Dans son avis, le Cese appelle surtout à "articuler l'action citoyenne avec celle des acteurs institutionnels et des professionnels ". C'est le cœur de la démarche Monalisa, qui consiste à "mailler le territoire d'équipes citoyennes" et d'inviter les institutions et les professionnels à "soutenir l'initiative collective des habitants en la valorisant, en la légitimant au travers des chartes et en lui permettant de bénéficier plus vite de soutiens", détaille le référent de la mobilisation.

Une grande cause quinquennale s'appuyant sur les équipes citoyennes, le service civique et les réserves civiques

Une équipe citoyenne constituée dans un quartier prioritaire d'Angers aurait par exemple été intégrée rapidement dans les réunions des acteurs du territoire. "Cette équipe citoyenne a proposé d'organiser à pied d'immeuble de ce quartier politique de la ville des cafés ouverts aux habitants et, pour cela, elle a pu bénéficier de soutiens des bailleurs, du centre communal d'action sociale, d'un collège qui a fait toutes les invitations… Bref, la synergie entre acteurs permet de faciliter les projets que les habitants souhaitent mener", se réjouit Jean-François Serres.
Monalisa compte actuellement quelque 200 équipes citoyennes en France. Le Cese propose de déployer ces équipes citoyennes partout en France, mais également de les "articuler" avec le service civique et les réserves civiques "dans le cadre d’une grande cause quinquennale d’engagement contre l’isolement social".
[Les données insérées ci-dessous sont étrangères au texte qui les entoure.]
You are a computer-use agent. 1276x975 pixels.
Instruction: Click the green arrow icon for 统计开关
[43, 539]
Une animation communale des coopérations et un portage stratégique départemental

Pour le Cese, il importe de "partir des modes de coopération existants" et de "faire des communes et intercommunalités le niveau de portage de coopérations entre acteurs contre l’isolement social".
"Ces coopérations doivent être animées sur tous les bassins de vie et inscrites dans une stratégie durable de développement social local", peut-on encore lire dans l'avis.
"La question de l'isolement social mérite une politique plus affirmée pour entrer dans les lignes de priorité des actions territorialisées", pour Jean-François Serres, qui dit avoir constaté de nets progrès depuis trois ans sur l'isolement des personnes âgées, tant du point de vue des politiques portées par les collectivités que par les financements émanant par exemple des caisses de retraite.
Le Cese recommande en outre un "portage stratégique départemental" ou, selon les cas, au niveau de la métropole. L'assemblée estime que les départements peuvent s'appuyer sur des "projets territoriaux d’insertion et de développement social", préconisés par les Etats généraux du travail social pour remplacer les pactes 
territoriaux pour l’insertion.

Valoriser le travail social dans cette entreprise de "restauration des liens sociaux"
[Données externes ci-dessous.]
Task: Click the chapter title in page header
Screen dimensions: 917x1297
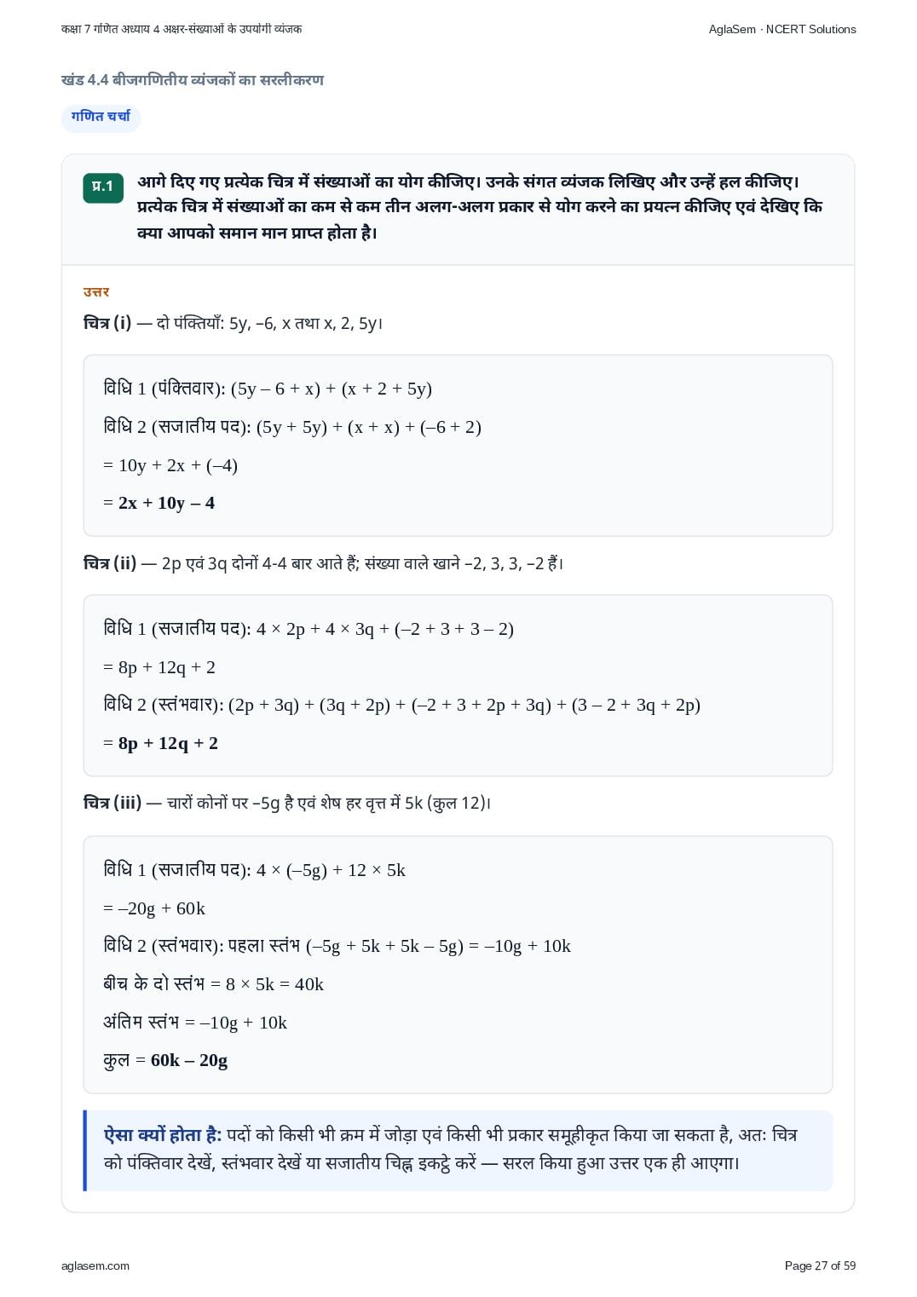Action: click(182, 29)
Sur le travail social, le Cese invite ainsi à "faire de la lutte contre l’isolement social et de la restauration des liens sociaux des leviers d’évolution et de valorisation des métiers du développement social".
L'avis donne enfin toute une série de pistes qui permettraient d'intégrer la préoccupation de l'isolement social aux dispositifs existants – Plan pluriannuel de lutte contre la pauvreté, maisons de services au public, politiques d'aménagement, d'habitat et de transport… Le Cese appelle enfin le gouvernement à porter une politique interministérielle, afin de donner des moyens transversaux et une visibilité à cette mobilisation.

(1) Les données citées par le rapport du Cese s'appuient sur les travaux de la Fondation de France sur les solitudes en France.